DÜNYAFilistinHABERLERORTADOĞU

Hizbullah İsrail’e Karşı Ne Yapıyor? Diyenlere Düşmanın İtirafları İle Cevap!

Siyonist The Jarusalem Post Gazetesinden YAKOV KATZ 19 Ocak 2024 Tarihli “İsrail Hizbullah’la savaşı çoktan kaybetti mi?” başlıklı yazısında İsrail’in Hizbullah karşısında içine düştüğü çaresizlik ve yenilgi halini itiraf etti. Bu yazı Siyonist Medyanın yönlendirmesi ile Hizbullah’a düşmanlık eden, Hizbullah’ın savaş meydanında ve özellikle “Aksa Tufanı” harekatında gösterdiği tutum ve kararlılığı inkar edenler ve hatta düşmanca tavırlarına devam edenlerin bilerek veya bilmeden kime hizmet ettiklerinin en bariz ifadelerinden birisidir.

“İsrail Hizbullah’la savaşı çoktan kaybetti mi?”

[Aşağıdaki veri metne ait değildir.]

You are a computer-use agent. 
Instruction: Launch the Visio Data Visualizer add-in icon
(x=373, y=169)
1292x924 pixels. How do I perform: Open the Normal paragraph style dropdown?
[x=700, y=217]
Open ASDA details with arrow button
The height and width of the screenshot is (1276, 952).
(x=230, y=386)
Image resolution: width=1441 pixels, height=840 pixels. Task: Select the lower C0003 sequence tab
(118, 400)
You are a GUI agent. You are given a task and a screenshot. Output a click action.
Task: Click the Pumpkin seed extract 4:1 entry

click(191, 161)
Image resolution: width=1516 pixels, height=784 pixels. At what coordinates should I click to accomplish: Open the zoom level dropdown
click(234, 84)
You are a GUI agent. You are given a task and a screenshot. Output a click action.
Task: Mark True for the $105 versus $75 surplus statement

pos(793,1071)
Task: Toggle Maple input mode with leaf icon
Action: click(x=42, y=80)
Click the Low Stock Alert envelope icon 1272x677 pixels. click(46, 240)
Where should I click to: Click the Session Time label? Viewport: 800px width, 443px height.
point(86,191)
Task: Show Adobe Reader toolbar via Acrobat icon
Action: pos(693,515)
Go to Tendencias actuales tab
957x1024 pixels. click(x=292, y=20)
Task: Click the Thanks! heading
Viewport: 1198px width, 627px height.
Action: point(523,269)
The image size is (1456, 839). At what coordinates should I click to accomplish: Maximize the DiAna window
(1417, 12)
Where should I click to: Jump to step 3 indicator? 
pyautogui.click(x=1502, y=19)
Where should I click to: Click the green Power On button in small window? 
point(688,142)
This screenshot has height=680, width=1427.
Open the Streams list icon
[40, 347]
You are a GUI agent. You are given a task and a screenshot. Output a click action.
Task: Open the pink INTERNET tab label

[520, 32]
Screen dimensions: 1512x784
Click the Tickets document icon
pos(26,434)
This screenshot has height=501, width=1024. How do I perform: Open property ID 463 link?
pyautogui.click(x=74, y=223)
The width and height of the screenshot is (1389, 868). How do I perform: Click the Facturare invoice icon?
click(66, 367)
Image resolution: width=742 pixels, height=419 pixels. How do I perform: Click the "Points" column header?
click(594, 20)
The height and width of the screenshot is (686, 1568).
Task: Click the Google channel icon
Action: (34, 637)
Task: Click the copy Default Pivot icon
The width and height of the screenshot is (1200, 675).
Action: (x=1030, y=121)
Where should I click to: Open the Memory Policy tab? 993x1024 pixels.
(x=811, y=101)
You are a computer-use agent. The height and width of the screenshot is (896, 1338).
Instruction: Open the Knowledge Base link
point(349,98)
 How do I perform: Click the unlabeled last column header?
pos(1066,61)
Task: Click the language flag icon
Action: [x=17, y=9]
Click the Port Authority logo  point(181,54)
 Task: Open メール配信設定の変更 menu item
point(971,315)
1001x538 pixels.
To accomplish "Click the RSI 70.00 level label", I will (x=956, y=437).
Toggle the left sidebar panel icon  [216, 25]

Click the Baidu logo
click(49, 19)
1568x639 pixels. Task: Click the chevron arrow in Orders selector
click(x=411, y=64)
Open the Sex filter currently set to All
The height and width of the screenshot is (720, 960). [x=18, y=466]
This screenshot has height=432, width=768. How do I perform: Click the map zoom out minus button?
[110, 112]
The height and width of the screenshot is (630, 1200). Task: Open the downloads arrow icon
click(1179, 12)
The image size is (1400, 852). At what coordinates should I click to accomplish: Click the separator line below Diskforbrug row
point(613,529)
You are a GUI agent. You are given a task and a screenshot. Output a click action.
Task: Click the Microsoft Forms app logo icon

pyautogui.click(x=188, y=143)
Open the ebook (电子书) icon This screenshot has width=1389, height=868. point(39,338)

1997 yılında, 40’lı yaşlarının başındaki genç bir albay, Carlisle, Pensilvanya’daki ABD Ordu Savaş Koleji için bir makale yazdı. Adı Gadi Eisenkot’tu ve ABD’deki bir yıllık eğitiminden İsrail’e dönmesine ve Golani Tugayı komutanlığı görevini üstlenmesine yalnızca birkaç ay kalmıştı.

Üniversitede öğrenci olan Eisenkot’un makalesi “21. Yüzyılda İsrail Güvenliği: Riskler ve Fırsatlar” başlıklı makalesi, İsrail’de net bir ulusal savunma doktrininin eksikliğine odaklanıyordu. Bu boşluğun farkında olan Eisenkot, makalesini İsrail’in askeri stratejisini şekillendiren “kritik güvenlik ilkeleri” olarak adlandırdığı şeye odakladı.

Kendisi, zorluklardan birinin stratejik derinlik yaratma ihtiyacı olduğunu vurguladı; bu, Altı Gün Savaşı’nın ardından İsrail’in Ürdün’den Batı Şeria’yı, Suriye’den Golan Tepeleri’ni ve Mısır’dan Sina Yarımadası’nı ele geçirmesiyle mümkün oldu. İsrail’e saldırılar.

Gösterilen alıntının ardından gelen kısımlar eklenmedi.